**WHAT YOU SHOULD DO**
Write out exactly the lines between the line containing "The height and" and the end of the records, counting both ends, and leave out all pictures.

**THE DATA**
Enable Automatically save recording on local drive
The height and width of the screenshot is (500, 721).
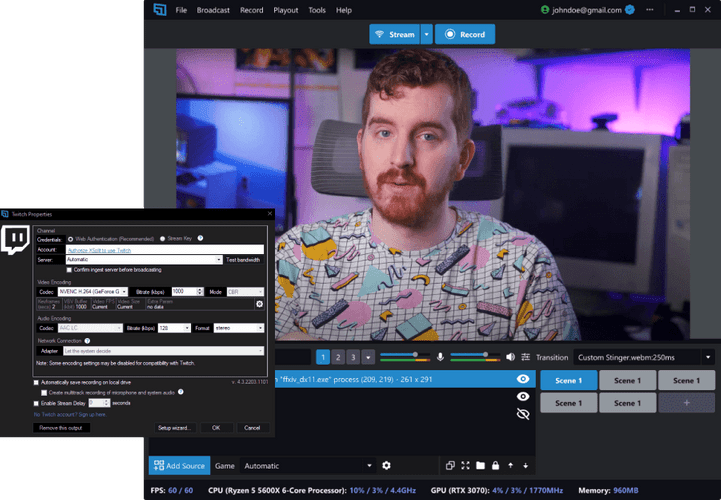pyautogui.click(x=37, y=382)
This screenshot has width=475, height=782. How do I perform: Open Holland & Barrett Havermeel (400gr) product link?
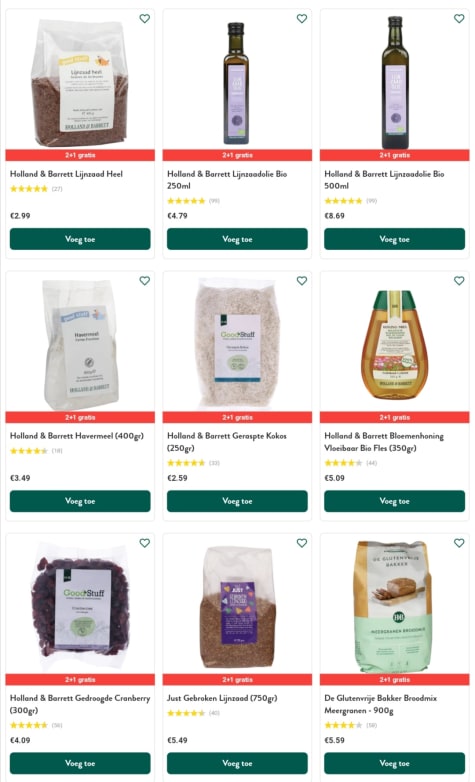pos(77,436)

**SOLUTION FOR THIS PROBLEM**
The height and width of the screenshot is (500, 721).
pyautogui.click(x=37, y=382)
This screenshot has width=475, height=782. How do I perform: Open Holland & Barrett Havermeel (400gr) product link?
pos(77,436)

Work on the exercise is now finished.